Recalling a somewhat painful and less than idyllic childhood, he remembered his father driving him back to his mother's house after spending the day with his son. "I was about 6 years old and I didn't want to go back to that house so I'd run after my father," Toepp Jr. said. "I spent the next 40 years running after him and when I finally get there, it's going to be really cool."
Reminiscing about the couple's 41 years together as a team, Marcia said, "I don't have any bad memories. I loved Barry with all my heart and miss him terribly."
At Marcia's request, entertainer Makin' Dust paid perfect homage to his late friend with a poignant song written by cowboy poet and songwriter Red Steagall, "There's One Empty Cot in the Bunkhouse."
The lyrics conjured up a full life cut short too soon:
"There's one empty cot in the bunkhouse.
There's a saddle that nobody rides.
One empty place at the table.
The remuda is five horses shy.
We turned his string out to pasture.
He'll never ride 'em no more.
We buried him out on the hillside last Sunday.

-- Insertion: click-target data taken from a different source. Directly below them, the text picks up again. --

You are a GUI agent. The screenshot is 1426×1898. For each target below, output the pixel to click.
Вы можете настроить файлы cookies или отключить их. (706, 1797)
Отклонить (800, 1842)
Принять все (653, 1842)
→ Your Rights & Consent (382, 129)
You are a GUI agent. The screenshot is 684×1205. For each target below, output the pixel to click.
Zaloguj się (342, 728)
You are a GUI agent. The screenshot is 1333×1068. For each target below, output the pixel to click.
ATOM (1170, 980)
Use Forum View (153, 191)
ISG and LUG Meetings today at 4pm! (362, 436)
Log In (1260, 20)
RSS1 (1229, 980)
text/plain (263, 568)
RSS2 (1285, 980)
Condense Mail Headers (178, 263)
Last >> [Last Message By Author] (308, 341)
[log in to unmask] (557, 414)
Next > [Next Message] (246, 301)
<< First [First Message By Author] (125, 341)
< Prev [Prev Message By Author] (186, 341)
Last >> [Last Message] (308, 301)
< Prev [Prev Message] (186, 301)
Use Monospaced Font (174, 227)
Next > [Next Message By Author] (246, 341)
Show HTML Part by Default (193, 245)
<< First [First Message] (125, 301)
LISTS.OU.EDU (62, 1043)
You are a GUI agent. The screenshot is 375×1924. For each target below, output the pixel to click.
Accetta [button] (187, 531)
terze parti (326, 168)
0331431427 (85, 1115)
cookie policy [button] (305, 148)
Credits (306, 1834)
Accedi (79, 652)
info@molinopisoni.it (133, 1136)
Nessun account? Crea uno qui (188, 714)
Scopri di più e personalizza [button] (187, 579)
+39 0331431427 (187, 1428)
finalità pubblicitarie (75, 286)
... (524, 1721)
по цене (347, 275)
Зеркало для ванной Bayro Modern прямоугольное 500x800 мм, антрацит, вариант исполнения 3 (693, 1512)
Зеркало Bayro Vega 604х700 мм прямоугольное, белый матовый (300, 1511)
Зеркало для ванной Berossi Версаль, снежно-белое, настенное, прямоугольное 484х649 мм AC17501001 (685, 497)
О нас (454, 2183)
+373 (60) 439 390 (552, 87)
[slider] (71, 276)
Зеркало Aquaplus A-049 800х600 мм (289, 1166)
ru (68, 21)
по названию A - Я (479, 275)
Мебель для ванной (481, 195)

Another good cowboy's gone home."
Barry Toepp Sr. may have gone home, but according to Makin' Dust and the multitude of friends who gathered at the museum, his sweet and gentle spirit will live on forever in the hearts of those who loved him.
"Pitching His Voice - The Art and Tradition of Cowboy Ventriloquist Barry Toepp" will be on display in the museum's Western gallery through May 2015. The exhibit features a selection of the Toepps' matching outfits, a poster signed by Professional Bull Riders' champion cowboys and, of course, Gino "R" Tree and Carrie Oakie and their tiny matching costumes.